To examine the promoter functional regions involved in the modulation of basal GCK expression in S. aurata, sequential 5'-deletion analysis of the promoter fragment was carried out. Deletion fragments, with 5'ends ranging from –1321 to –21 and 3'ends at +76, were fused to the luciferase reporter gene and transfected into HepG2 cells. The longest 5'construct (pGK1321, –1321 to +76) yielded a fivefold increase in luciferase activity relative to pGL3-Basic (Fig. 2B). Similar results were obtained using pGK606 (–606 to +76) and pGK288 (–288 to +76). The reporter construct containing the region –72 to +76 (pGK72) exhibited ~50% of promoter activity compared with longer constructs. No activity was found using the smallest construct (pGK21; –21 to +76) or a deleted construct harboring promoter sequences located between –606 and +76 bp relative to the transcription start site, but lacking the region comprised between positions –288 to –21 (pGK606–288-21). These results clearly indicate that the promoter region between –288 and –21 bp is important for the basal transcription of the S. aurata GCK gene, suggesting that cis-acting elements may be located in this region. The high GC and GT content of this region led us to investigate a possible role of Sp proteins in the transcriptional activation of GCK.

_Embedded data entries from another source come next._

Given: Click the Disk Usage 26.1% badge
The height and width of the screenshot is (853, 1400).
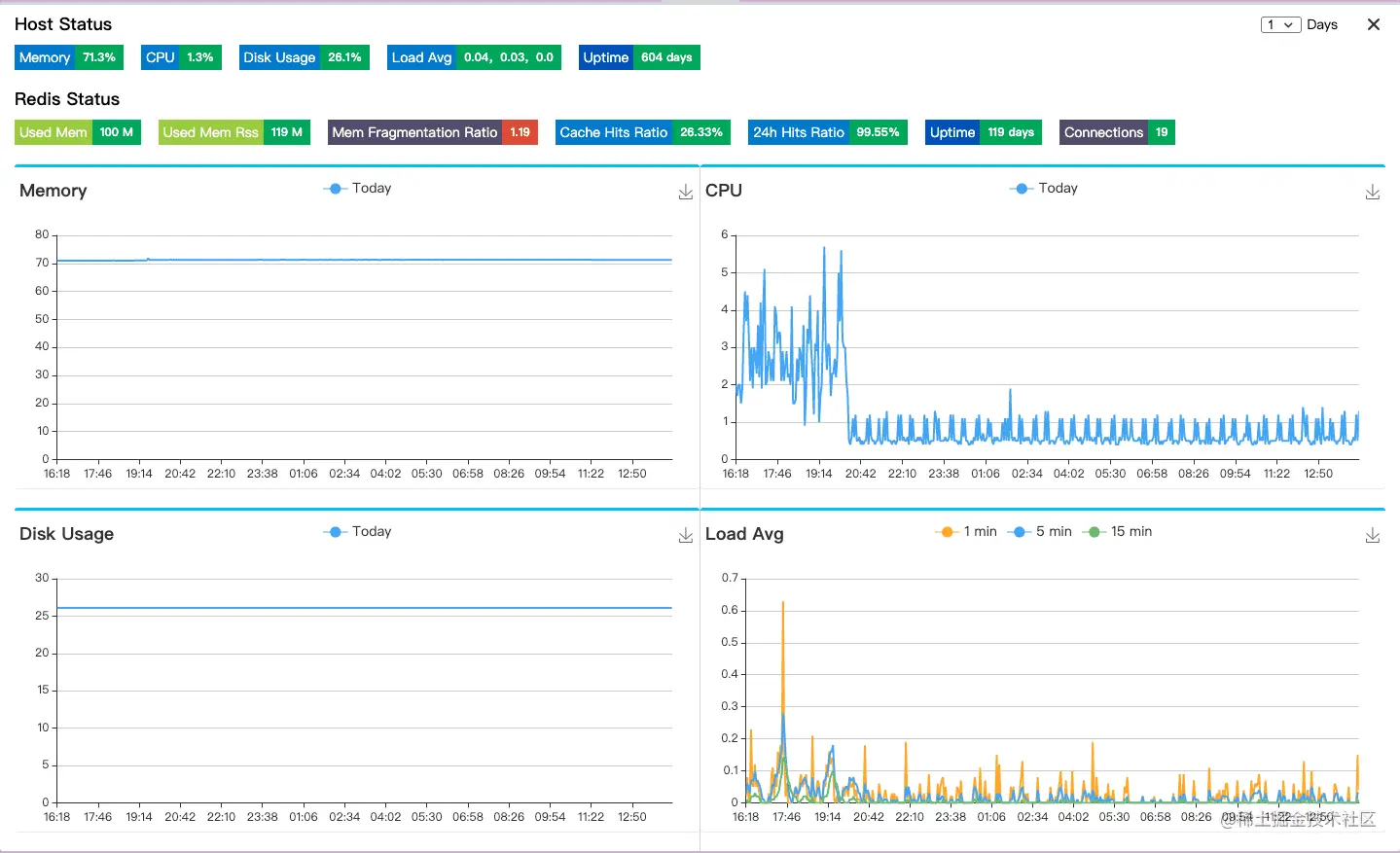Looking at the screenshot, I should 305,57.
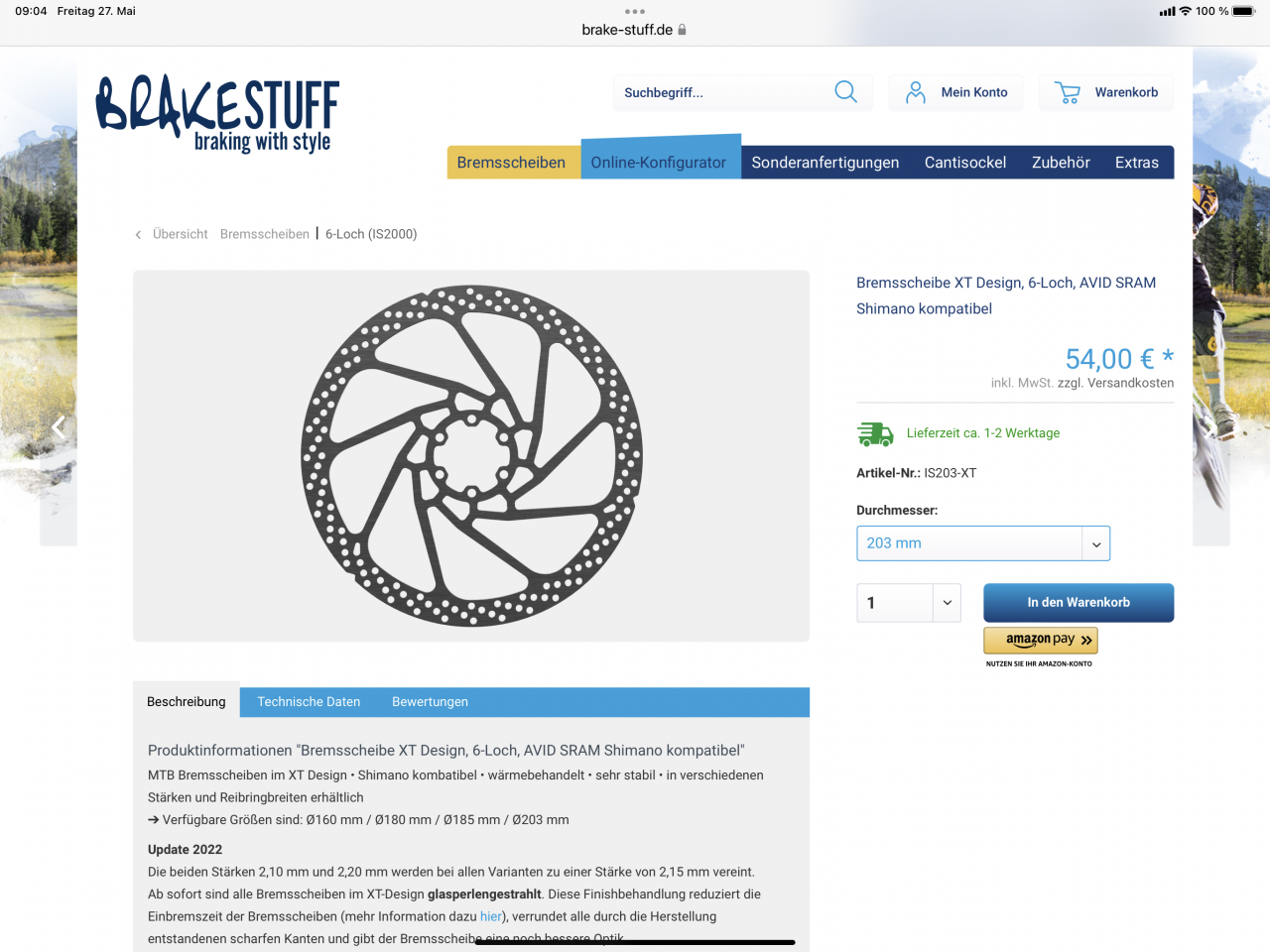The width and height of the screenshot is (1270, 952).
Task: Open the Warenkorb shopping cart icon
Action: (1068, 92)
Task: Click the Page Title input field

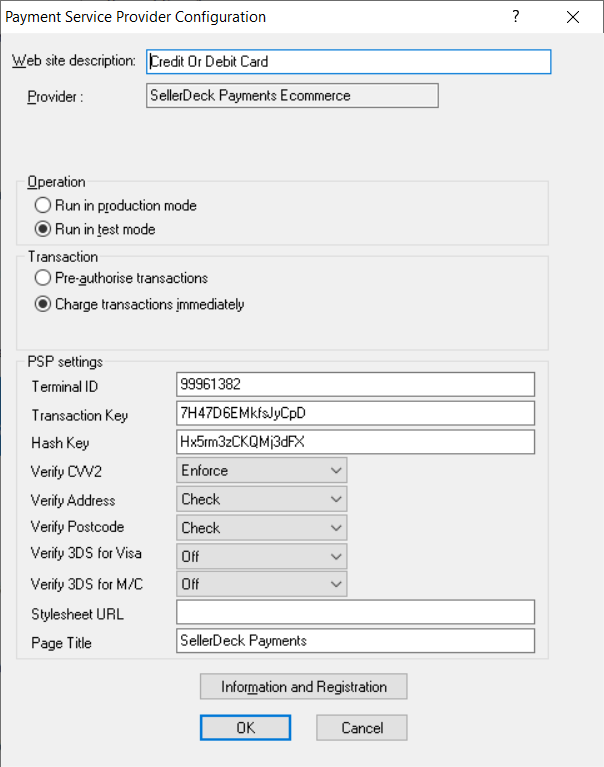Action: pyautogui.click(x=355, y=640)
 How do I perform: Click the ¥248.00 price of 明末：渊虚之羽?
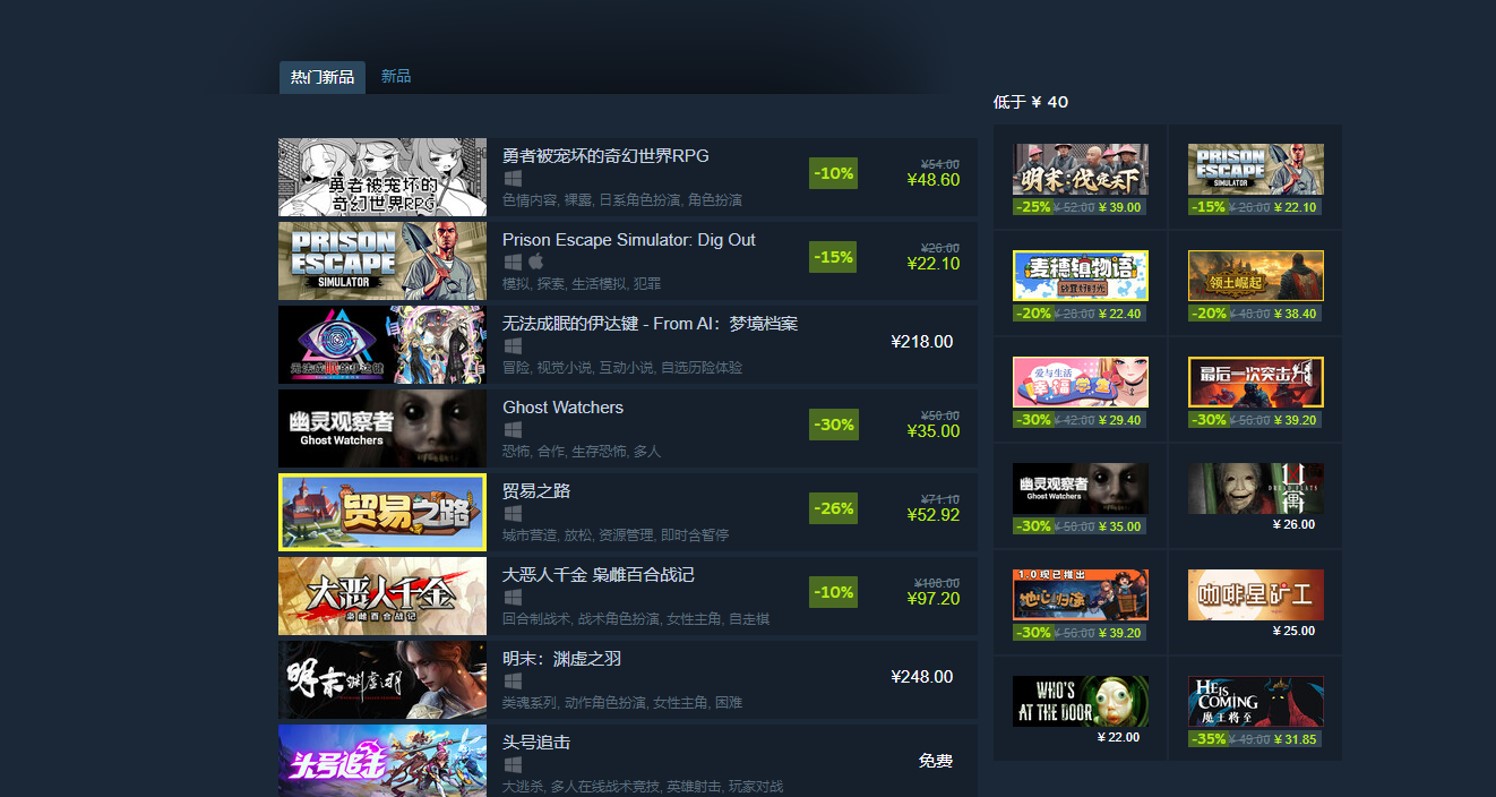922,677
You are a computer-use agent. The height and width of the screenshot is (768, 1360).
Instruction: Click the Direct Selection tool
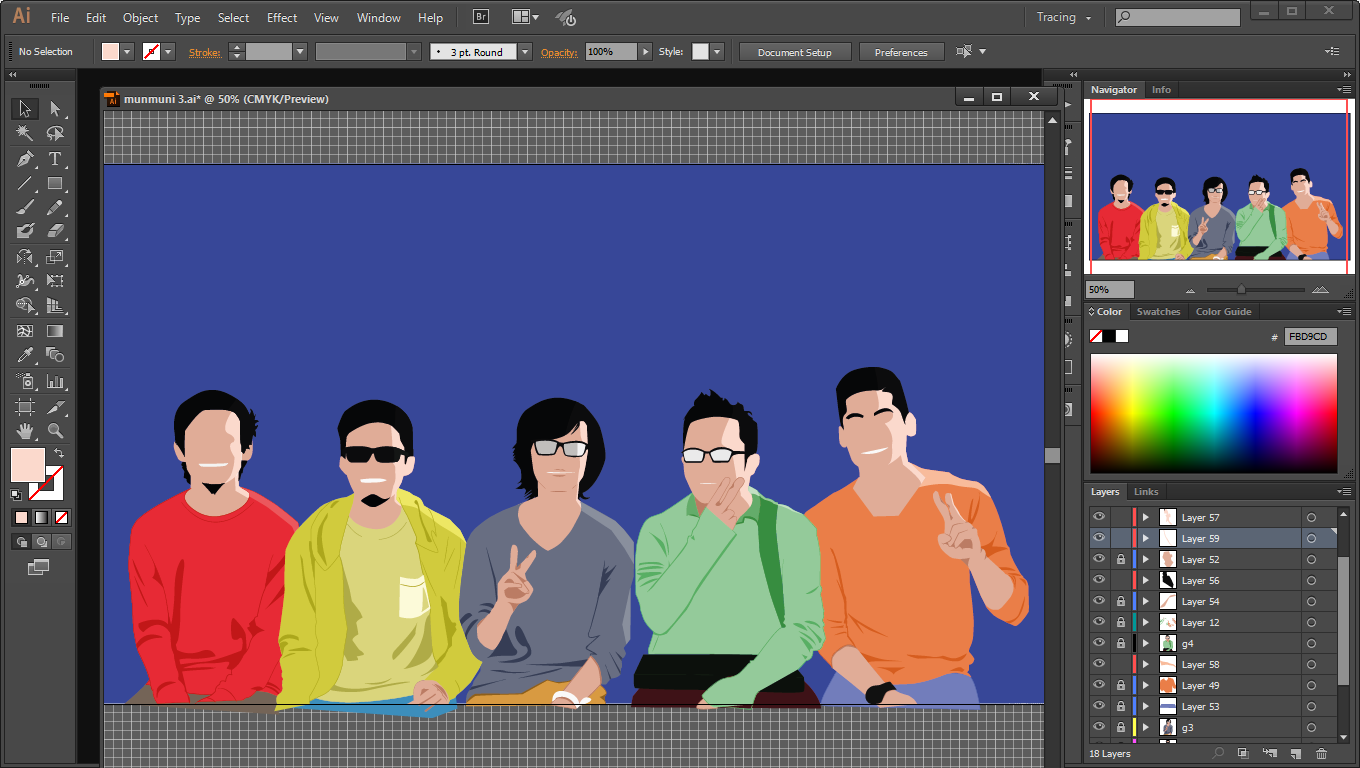[x=55, y=109]
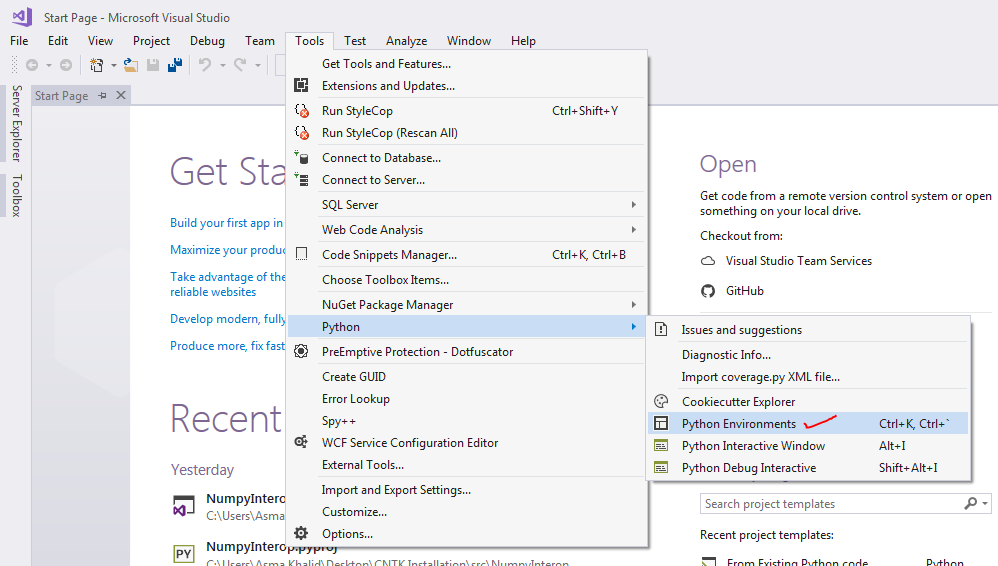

Transactivation of GCK promoter by Sp1 and repression of Sp1-mediated transcription by Sp3
To examine the role of the putative Sp binding sites in the transcriptional activity of the GCK gene, co-transfection experiments in HepG2 cells were performed. Reporter constructs containing 5'-deletion analysis of the promoter fragment were introduced into HepG2 cells together with expression plasmids encoding the Sp family members Sp1 or Sp3. Co-transfection of Sp1 with reporter constructs equal or longer than pGK72 resulted in a three- to fivefold induction of the promoter activity relative to the basal activity of the corresponding promoter constructs. No enhancement of the promoter activity could be detected when the shortest construct (pGK21) was used. These results suggest that a functional Sp binding site may be located within 72 bp upstream of the transcription start site. Consistent with these results, no transactivation by Sp1 was observed when co-transfected with pGK606–288-21 reporter construct, which lacks the region between positions –288 and –21 (Fig. 3A). Sp3 alone did not affect the activity of any of the promoter fragments tested. However, co-transfection of a 1:1 mixture of expression vectors for Sp1 and Sp3 resulted in inhibition of the Sp1-dependent transactivation using pGK72 or longer reporter constructs. Since matches for Sp1 are found in the promoter sequences of mammalian GCK (Magnuson et al. 1989, Postic et al. 1995, Samson & Wong 2002), we also analyzed the effect of Sp1 and Sp3 on the rat GCK promoter. To this end, we co-transfected HepG2 cells with expression vectors for Sp1 and Sp3, and a reporter construct harboring a promoter sequence of rat GCK (prGK1418; positions –1418 bp to +109 bp relative to the transcription start site) that includes a putative Sp binding site (positions –441 to –433; Magnuson et al. 1989). As in S. aurata, Sp1 transactivated rat GCK promoter and Sp3 repressed Sp1-mediated transcription (Fig. 3A).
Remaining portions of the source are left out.